─── MATERIALS PROVIDED

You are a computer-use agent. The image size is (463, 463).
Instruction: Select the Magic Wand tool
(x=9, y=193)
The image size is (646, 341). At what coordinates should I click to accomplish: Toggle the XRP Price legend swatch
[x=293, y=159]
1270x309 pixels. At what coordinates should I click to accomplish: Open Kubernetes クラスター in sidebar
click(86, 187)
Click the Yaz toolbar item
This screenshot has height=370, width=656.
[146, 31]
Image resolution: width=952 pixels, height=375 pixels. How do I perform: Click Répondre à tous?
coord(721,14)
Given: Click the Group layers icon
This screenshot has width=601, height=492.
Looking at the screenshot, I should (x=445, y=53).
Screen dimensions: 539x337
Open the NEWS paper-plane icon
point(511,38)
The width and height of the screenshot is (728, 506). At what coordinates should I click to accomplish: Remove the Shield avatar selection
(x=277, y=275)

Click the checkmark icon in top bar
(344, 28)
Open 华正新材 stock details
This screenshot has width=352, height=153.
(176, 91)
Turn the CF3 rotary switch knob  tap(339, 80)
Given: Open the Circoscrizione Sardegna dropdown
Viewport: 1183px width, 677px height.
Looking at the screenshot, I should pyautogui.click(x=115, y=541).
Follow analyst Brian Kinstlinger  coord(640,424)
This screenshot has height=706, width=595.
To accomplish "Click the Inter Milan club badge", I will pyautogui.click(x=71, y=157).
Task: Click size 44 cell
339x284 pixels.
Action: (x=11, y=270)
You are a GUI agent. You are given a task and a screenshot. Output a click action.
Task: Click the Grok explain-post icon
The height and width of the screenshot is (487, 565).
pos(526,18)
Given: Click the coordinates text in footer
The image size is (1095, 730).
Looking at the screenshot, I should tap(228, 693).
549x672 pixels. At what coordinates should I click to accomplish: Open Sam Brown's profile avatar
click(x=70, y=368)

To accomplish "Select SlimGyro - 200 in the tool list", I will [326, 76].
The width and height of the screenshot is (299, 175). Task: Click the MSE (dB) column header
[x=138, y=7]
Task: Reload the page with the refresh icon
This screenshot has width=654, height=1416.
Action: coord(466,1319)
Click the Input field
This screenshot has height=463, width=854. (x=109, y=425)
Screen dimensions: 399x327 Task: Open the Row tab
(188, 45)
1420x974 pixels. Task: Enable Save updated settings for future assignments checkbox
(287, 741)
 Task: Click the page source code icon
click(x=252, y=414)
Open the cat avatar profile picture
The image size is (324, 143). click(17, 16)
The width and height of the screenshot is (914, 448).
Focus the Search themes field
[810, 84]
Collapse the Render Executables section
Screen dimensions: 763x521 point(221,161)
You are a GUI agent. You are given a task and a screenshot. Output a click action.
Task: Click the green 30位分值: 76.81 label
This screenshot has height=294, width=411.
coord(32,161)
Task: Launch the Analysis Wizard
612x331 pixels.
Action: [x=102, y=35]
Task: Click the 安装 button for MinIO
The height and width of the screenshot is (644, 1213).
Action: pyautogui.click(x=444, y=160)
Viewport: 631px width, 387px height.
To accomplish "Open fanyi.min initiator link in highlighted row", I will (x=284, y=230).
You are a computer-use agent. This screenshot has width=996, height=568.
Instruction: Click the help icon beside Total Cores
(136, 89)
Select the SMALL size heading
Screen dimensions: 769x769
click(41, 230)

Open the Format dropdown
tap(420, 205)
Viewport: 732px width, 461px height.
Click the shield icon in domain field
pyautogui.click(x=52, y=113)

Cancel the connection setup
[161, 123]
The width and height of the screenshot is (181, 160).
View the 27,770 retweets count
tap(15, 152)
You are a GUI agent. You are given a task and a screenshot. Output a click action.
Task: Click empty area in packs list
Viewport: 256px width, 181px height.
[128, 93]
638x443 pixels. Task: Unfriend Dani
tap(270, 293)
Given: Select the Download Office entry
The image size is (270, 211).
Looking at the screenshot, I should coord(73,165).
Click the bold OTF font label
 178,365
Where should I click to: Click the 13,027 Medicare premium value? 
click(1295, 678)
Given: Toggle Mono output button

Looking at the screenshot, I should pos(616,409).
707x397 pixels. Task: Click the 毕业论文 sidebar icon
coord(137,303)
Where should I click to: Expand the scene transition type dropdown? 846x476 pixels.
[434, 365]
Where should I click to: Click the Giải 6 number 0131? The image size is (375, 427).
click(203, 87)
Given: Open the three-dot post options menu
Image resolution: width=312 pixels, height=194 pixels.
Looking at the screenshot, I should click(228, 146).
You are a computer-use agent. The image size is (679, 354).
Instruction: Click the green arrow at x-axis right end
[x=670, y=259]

──────

* **TASK ITEM**
Write out each entry once more, exactly as it was given.

* **SOLUTION FOR THIS PROBLEM**
You are a computer-use agent. The image size is (463, 463).
Instruction: Select the Magic Wand tool
(x=9, y=193)
The image size is (646, 341). At what coordinates should I click to accomplish: Toggle the XRP Price legend swatch
[x=293, y=159]
1270x309 pixels. At what coordinates should I click to accomplish: Open Kubernetes クラスター in sidebar
click(86, 187)
Click the Yaz toolbar item
This screenshot has height=370, width=656.
[146, 31]
Image resolution: width=952 pixels, height=375 pixels. How do I perform: Click Répondre à tous?
coord(721,14)
Given: Click the Group layers icon
This screenshot has width=601, height=492.
Looking at the screenshot, I should (x=445, y=53).
Screen dimensions: 539x337
Open the NEWS paper-plane icon
point(511,38)
The width and height of the screenshot is (728, 506). At what coordinates should I click to accomplish: Remove the Shield avatar selection
(x=277, y=275)

Click the checkmark icon in top bar
(344, 28)
Open 华正新材 stock details
This screenshot has width=352, height=153.
(176, 91)
Turn the CF3 rotary switch knob  tap(339, 80)
Given: Open the Circoscrizione Sardegna dropdown
Viewport: 1183px width, 677px height.
Looking at the screenshot, I should pyautogui.click(x=115, y=541).
Follow analyst Brian Kinstlinger  coord(640,424)
This screenshot has height=706, width=595.
To accomplish "Click the Inter Milan club badge", I will pyautogui.click(x=71, y=157).
Task: Click size 44 cell
339x284 pixels.
Action: (x=11, y=270)
You are a GUI agent. You are given a task and a screenshot. Output a click action.
Task: Click the Grok explain-post icon
The height and width of the screenshot is (487, 565).
pos(526,18)
Given: Click the coordinates text in footer
The image size is (1095, 730).
Looking at the screenshot, I should tap(228, 693).
549x672 pixels. At what coordinates should I click to accomplish: Open Sam Brown's profile avatar
click(x=70, y=368)

To accomplish "Select SlimGyro - 200 in the tool list", I will [326, 76].
The width and height of the screenshot is (299, 175). Task: Click the MSE (dB) column header
[x=138, y=7]
Task: Reload the page with the refresh icon
This screenshot has width=654, height=1416.
Action: coord(466,1319)
Click the Input field
This screenshot has height=463, width=854. (x=109, y=425)
Screen dimensions: 399x327 Task: Open the Row tab
(188, 45)
1420x974 pixels. Task: Enable Save updated settings for future assignments checkbox
(287, 741)
 Task: Click the page source code icon
click(x=252, y=414)
Open the cat avatar profile picture
The image size is (324, 143). click(17, 16)
The width and height of the screenshot is (914, 448).
Focus the Search themes field
[810, 84]
Collapse the Render Executables section
Screen dimensions: 763x521 point(221,161)
You are a GUI agent. You are given a task and a screenshot. Output a click action.
Task: Click the green 30位分值: 76.81 label
This screenshot has height=294, width=411.
coord(32,161)
Task: Launch the Analysis Wizard
612x331 pixels.
Action: [x=102, y=35]
Task: Click the 安装 button for MinIO
The height and width of the screenshot is (644, 1213).
Action: pyautogui.click(x=444, y=160)
Viewport: 631px width, 387px height.
To accomplish "Open fanyi.min initiator link in highlighted row", I will (x=284, y=230).
You are a computer-use agent. This screenshot has width=996, height=568.
Instruction: Click the help icon beside Total Cores
(136, 89)
Select the SMALL size heading
Screen dimensions: 769x769
click(41, 230)

Open the Format dropdown
tap(420, 205)
Viewport: 732px width, 461px height.
Click the shield icon in domain field
pyautogui.click(x=52, y=113)

Cancel the connection setup
[161, 123]
The width and height of the screenshot is (181, 160).
View the 27,770 retweets count
tap(15, 152)
You are a GUI agent. You are given a task and a screenshot. Output a click action.
Task: Click empty area in packs list
Viewport: 256px width, 181px height.
[128, 93]
638x443 pixels. Task: Unfriend Dani
tap(270, 293)
Given: Select the Download Office entry
The image size is (270, 211).
Looking at the screenshot, I should coord(73,165).
Click the bold OTF font label
 178,365
Where should I click to: Click the 13,027 Medicare premium value? 
click(1295, 678)
Given: Toggle Mono output button

Looking at the screenshot, I should pos(616,409).
707x397 pixels. Task: Click the 毕业论文 sidebar icon
coord(137,303)
Where should I click to: Expand the scene transition type dropdown? 846x476 pixels.
[434, 365]
Where should I click to: Click the Giải 6 number 0131? The image size is (375, 427).
click(203, 87)
Given: Open the three-dot post options menu
Image resolution: width=312 pixels, height=194 pixels.
Looking at the screenshot, I should click(228, 146).
You are a computer-use agent. The image size is (679, 354).
Instruction: Click the green arrow at x-axis right end
[x=670, y=259]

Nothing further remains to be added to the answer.